If Lender presently holds
one or more guaranties, or hereafter receives additional guaranties from
Guarantor, Lender’s rights under all guaranties shall be cumulative. This
Guaranty shall not (unless specifically provided below to the contrary) affect
or invalidate any such other guaranties. Guarantor’s liability will be
Guarantor’s aggregate liability under the terms of this Guaranty and any such
other unterminated guaranties.

 

CONTINUING
GUARANTY. THIS IS A “CONTINUING GUARANTY” UNDER WHICH
GUARANTOR AGREES TO GUARANTEE THE FULL AND PUNCTUAL PAYMENT, PERFORMANCE AND
SATISFACTION OF THE INDEBTEDNESS OF BORROWER TO LENDER, NOW EXISTING OR
HEREAFTER ARISING OR ACQUIRED, ON AN OPEN AND CONTINUING BASIS. ACCORDINGLY,
ANY PAYMENTS MADE ON THE INDEBTEDNESS WILL NOT DISCHARGE OR DIMINISH  GUARANTOR’S OBLIGATIONS AND LIABILITY
UNDER THIS GUARANTY FOR ANY REMAINING AND SUCCEEDING INDEBTEDNESS EVEN WHEN ALL
OR PART OF THE OUTSTANDING INDEBTEDNESS MAY BE A ZERO BALANCE FROM
TIME TO TIME.

Data drawn from a collection
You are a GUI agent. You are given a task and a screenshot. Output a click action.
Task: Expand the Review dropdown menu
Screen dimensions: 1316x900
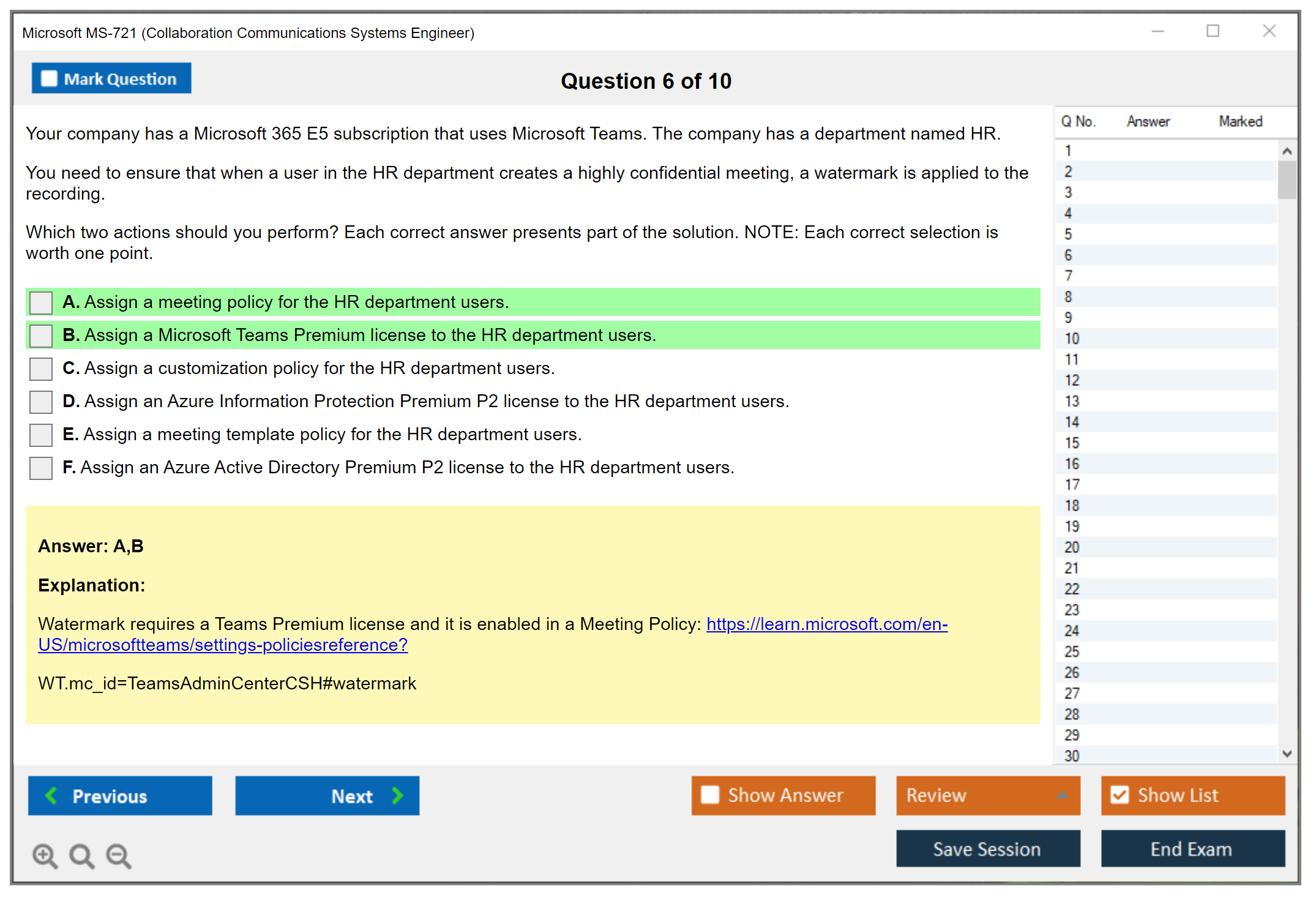1062,795
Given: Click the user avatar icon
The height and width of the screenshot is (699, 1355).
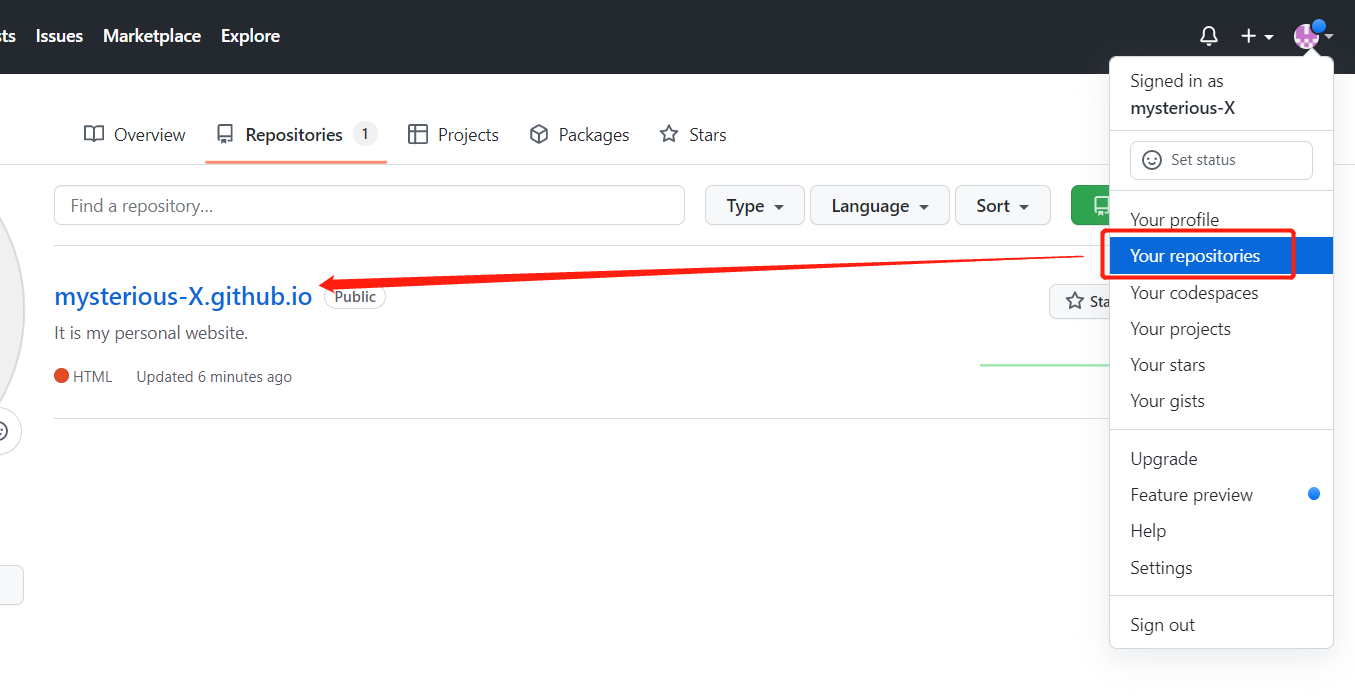Looking at the screenshot, I should click(x=1307, y=37).
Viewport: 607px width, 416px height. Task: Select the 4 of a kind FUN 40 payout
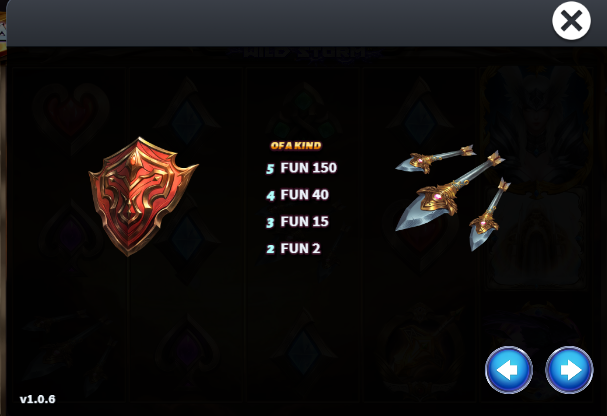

Exercise requirements —
A. Can you translate this sentence from the guaranty excerpt into Spanish: "If Lender presently holds one or more guaranties, or hereafter receives additional guaranties from Guarantor, Lender’s rights under all guaranties shall be cumulative."
B. According to the guaranty excerpt, do payments made on the indebtedness discharge or diminish the Guarantor's obligations and liability under the guaranty?
You won't need the material for anything here.

Expected outputs —
A. Si el Prestamista posee actualmente una o más garantías, o recibe en el futuro garantías adicionales del Garante, los derechos del Prestamista en virtud de todas las garantías serán acumulativos.

B. No, they do not discharge or diminish the Guarantor's obligations and liability for any remaining and succeeding indebtedness.